Linearity Breeds Contempt
—Peter Lax

A few weeks ago I went into my office and found a book waiting for me. It was one of the most pleasant surprises I’ve had at work for a long while, a biography of Peter Lax written by Reuben Hersh. Hersh is an emeritus professor of mathematics at the University of New Mexico (my alma mater), and a student of Lax at NYU. The book was a gift from my friend, Tim Trucano, who knew of my high regard and depth of appreciation for the work of Lax. I believe that Lax is one of the most important mathematicians of the 20th Century and he embodies a spirit that is all too lacking from current mathematical work. It is Lax’s steadfast commitment and execution of great pure math as a vehicle to producing great applied math that the book explicitly reports and implicitly advertises. Lax never saw a divide in math between the two and complete compatibility between them.
The publisher is the American Mathematical Society (AMS) and the book is a wonderfully technical and personal account of the fascinating and influential life of Peter Lax. Hersh’s account goes far beyond the obvious public and professional impact of Lax into his personal life and family although these are colored greatly by the greatest events of the 20th Century. Lax also has a deep connection to three themes in my own life: scientific computing, hyperbolic conservation laws and Los Alamos. He was a contributing member of the Manhattan Project despite being a corporal in the US Army and only 18 years old! Los Alamos and John von Neumann in particular had an immense influence on his life’s work with the fingerprints of that influence all over his greatest professional achievements.

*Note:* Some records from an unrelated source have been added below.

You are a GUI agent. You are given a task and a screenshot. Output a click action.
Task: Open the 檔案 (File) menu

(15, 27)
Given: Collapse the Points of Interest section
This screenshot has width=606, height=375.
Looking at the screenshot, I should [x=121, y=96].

In 1945 scientific computing was just being born having provided an early example in a simulation of the plutonium bomb the previous year. Von Neumann was a visionary in scientific computing having already created the first shock capturing method and realizing the necessity of tackling the solution of shock waves through numerical investigations. The first real computers were a twinkle in Von Neumann’s eye. Lax was exposed to these ideas and along with his mentors at New York University (NYU), Courant and Friedrichs, soon set out making his own contributions to the field. It is easily defensible to credit Lax as being one of the primary creators of the field, Computational Fluid Dynamics (CFD) along with Von Neumann and Frank Harlow. All of these men had a direct association with Los Alamos and access to computers, resources and applications that drove the creation of this area of study.

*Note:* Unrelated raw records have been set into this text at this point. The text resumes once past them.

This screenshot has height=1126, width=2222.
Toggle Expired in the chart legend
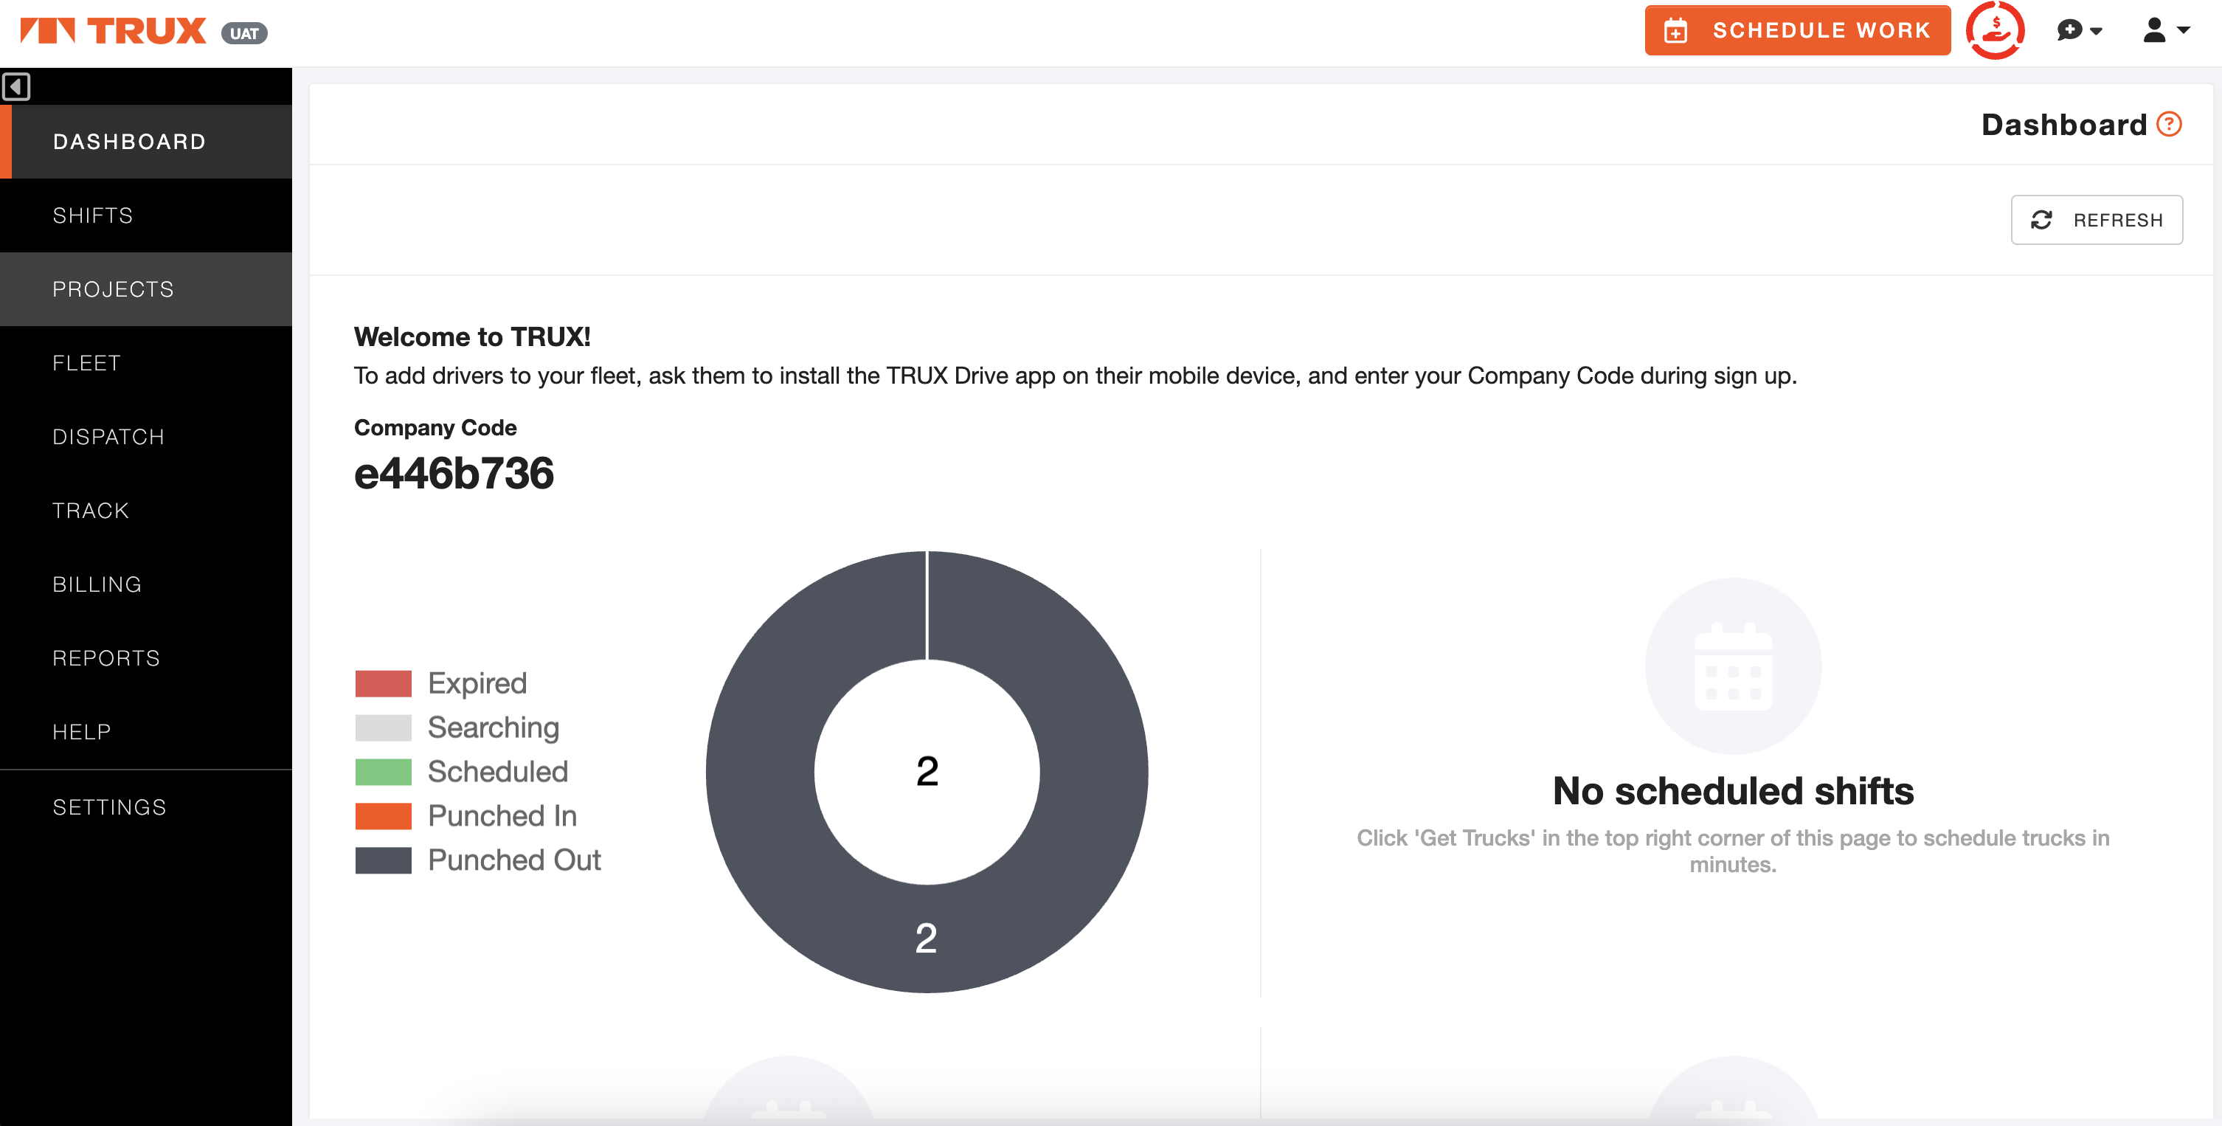[476, 683]
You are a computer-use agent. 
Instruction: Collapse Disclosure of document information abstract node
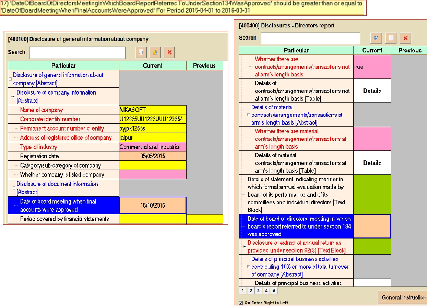14,188
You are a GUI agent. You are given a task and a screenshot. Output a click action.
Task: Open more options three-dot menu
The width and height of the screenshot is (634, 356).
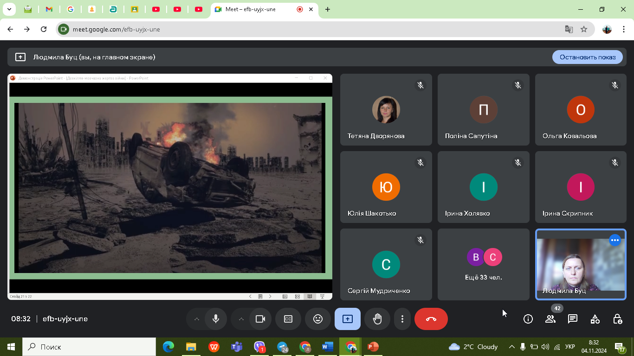402,319
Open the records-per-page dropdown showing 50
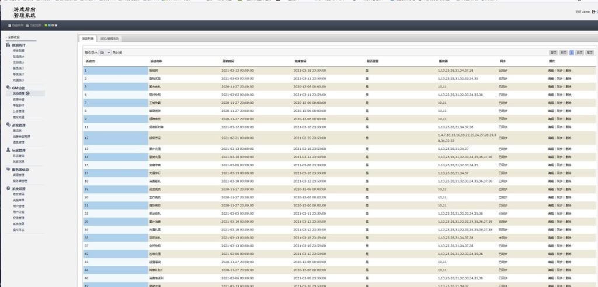Viewport: 598px width, 287px height. pyautogui.click(x=105, y=53)
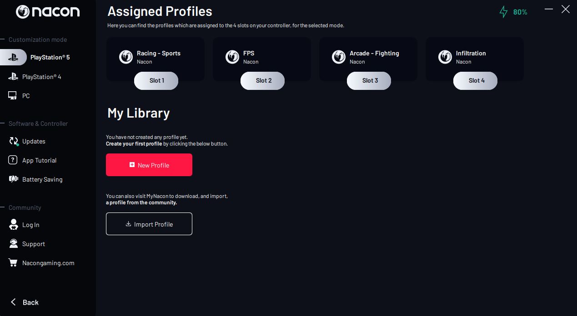Click the Import Profile button
The image size is (577, 316).
click(x=149, y=224)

Lax’s work started with his thesis work at NYU, and continued with a year on staff at Los Alamos from 1949-1951. It is remarkable that upon leaving Los Alamos to take a professorship at NYU his vision of the future technical work in the area of shock waves and CFD had already achieved remarkable clarity of purpose and direction. He spent the next 20 years filling in all the details and laying the foundation for CFD for hyperbolic conservation laws across the world. He returned to Los Alamos every summer for a while and encouraged his students to do the same. He always felt that the applied environment should provide inspiration for mathematics and the problems studied by Los Alamos were weighty and important. Moreover he was a firm believer in the cause of the defense of the Country and its ideals. Surely this was a product of being driven from his native Hungary by the Nazis and their allies.

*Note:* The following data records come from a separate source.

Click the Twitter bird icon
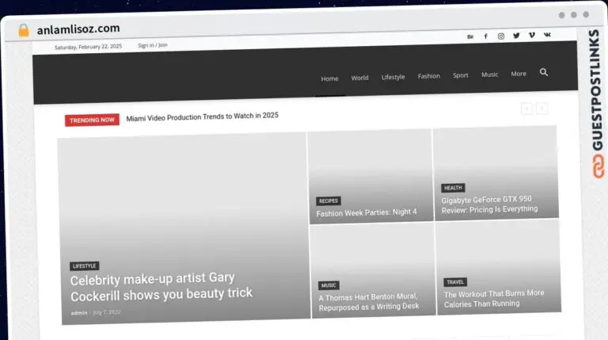The height and width of the screenshot is (340, 608). point(516,36)
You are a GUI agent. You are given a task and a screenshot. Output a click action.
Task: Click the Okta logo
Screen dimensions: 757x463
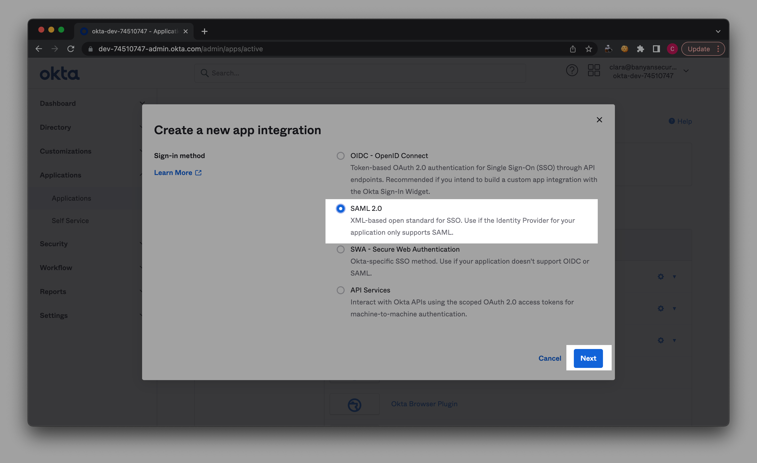tap(60, 74)
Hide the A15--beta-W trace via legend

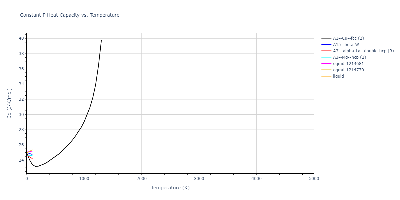coord(346,45)
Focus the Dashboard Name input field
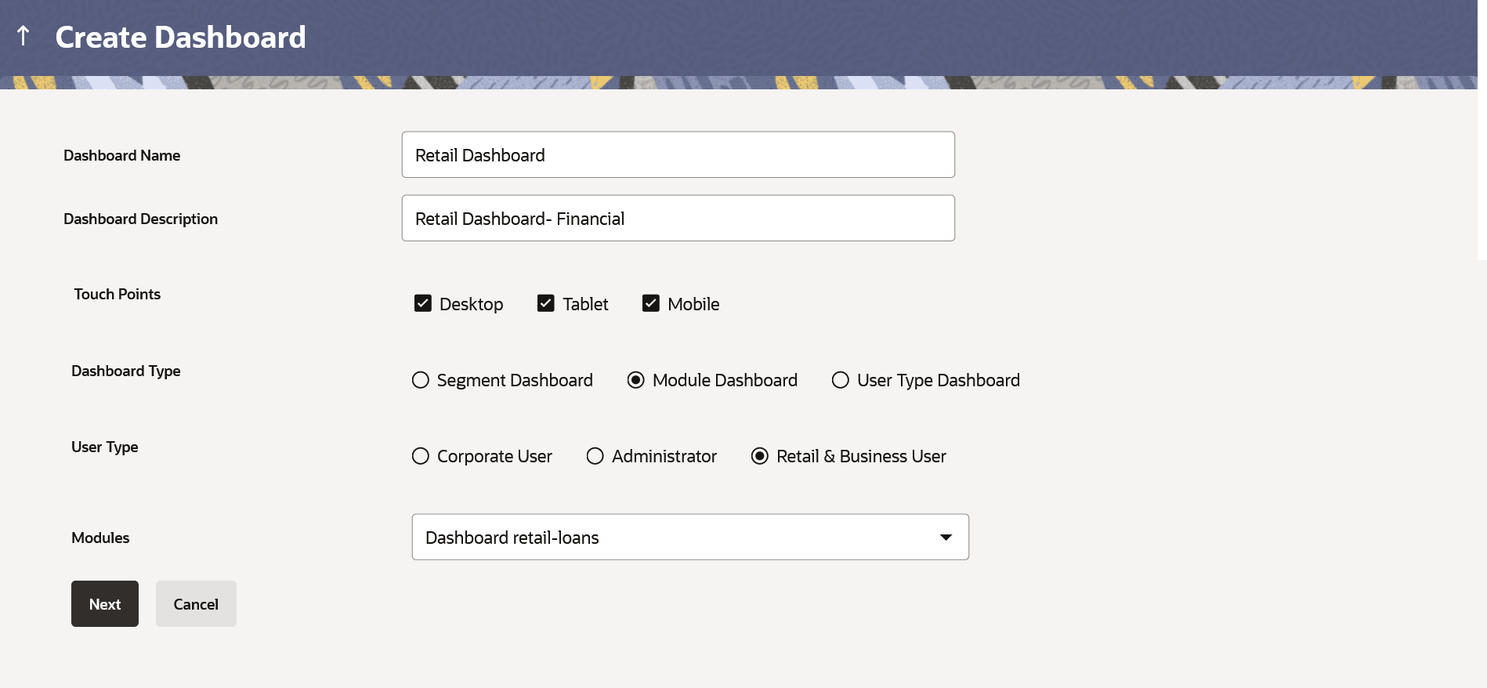Screen dimensions: 1487x688 click(678, 155)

Lax also comes from a Hungarian heritage that provided some of the greatest minds of the 20th Century with Von N
eumann and Teller being standouts. Their immense intellectual gifts were driven Westward to America through the incalculable hatred and violence of the Nazis and their allies in World War 2. Ultimately, the United States benefited by providing these refugees sanctuary against the forces of hate and intolerance. This among other things led to the Nazis defeat and should provide an ample lesson regarding the values of tolerance and openness as a contrast.
The book closes with an overview of Lax’s major areas of technical achievement in a series of short essays. Lax received the Abel Prize for Mathematics in 2005 because of the depth and breath of his work in these areas. While hyperbolic conservation laws and CFD were foremost in his resume, he produced great mathematics in a number of other areas. In addition he provided continuous service to the NYU and United States in broader scientific leadership positions.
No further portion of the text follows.